=== Data for analysis ===
****

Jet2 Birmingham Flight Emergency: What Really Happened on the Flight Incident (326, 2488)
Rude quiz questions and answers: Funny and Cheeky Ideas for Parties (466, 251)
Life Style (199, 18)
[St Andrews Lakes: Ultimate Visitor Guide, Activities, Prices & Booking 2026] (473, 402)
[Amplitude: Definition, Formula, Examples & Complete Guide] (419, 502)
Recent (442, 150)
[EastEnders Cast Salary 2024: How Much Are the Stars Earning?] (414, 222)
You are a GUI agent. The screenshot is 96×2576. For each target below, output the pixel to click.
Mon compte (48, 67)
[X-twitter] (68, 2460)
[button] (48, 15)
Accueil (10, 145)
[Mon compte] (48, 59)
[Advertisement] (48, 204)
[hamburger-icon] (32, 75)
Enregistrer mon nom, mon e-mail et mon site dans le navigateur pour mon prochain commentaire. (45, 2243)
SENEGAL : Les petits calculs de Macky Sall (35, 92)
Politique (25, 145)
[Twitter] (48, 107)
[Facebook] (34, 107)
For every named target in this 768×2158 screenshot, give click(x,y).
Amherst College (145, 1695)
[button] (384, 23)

****

=== Problem to work on ===
What is needed is an exact transcription of every record above.

=== Solved exercise ===
Jet2 Birmingham Flight Emergency: What Really Happened on the Flight Incident (326, 2488)
Rude quiz questions and answers: Funny and Cheeky Ideas for Parties (466, 251)
Life Style (199, 18)
[St Andrews Lakes: Ultimate Visitor Guide, Activities, Prices & Booking 2026] (473, 402)
[Amplitude: Definition, Formula, Examples & Complete Guide] (419, 502)
Recent (442, 150)
[EastEnders Cast Salary 2024: How Much Are the Stars Earning?] (414, 222)
You are a GUI agent. The screenshot is 96×2576. For each target below, output the pixel to click.
Mon compte (48, 67)
[X-twitter] (68, 2460)
[button] (48, 15)
Accueil (10, 145)
[Mon compte] (48, 59)
[Advertisement] (48, 204)
[hamburger-icon] (32, 75)
Enregistrer mon nom, mon e-mail et mon site dans le navigateur pour mon prochain commentaire. (45, 2243)
SENEGAL : Les petits calculs de Macky Sall (35, 92)
Politique (25, 145)
[Twitter] (48, 107)
[Facebook] (34, 107)
For every named target in this 768×2158 screenshot, give click(x,y).
Amherst College (145, 1695)
[button] (384, 23)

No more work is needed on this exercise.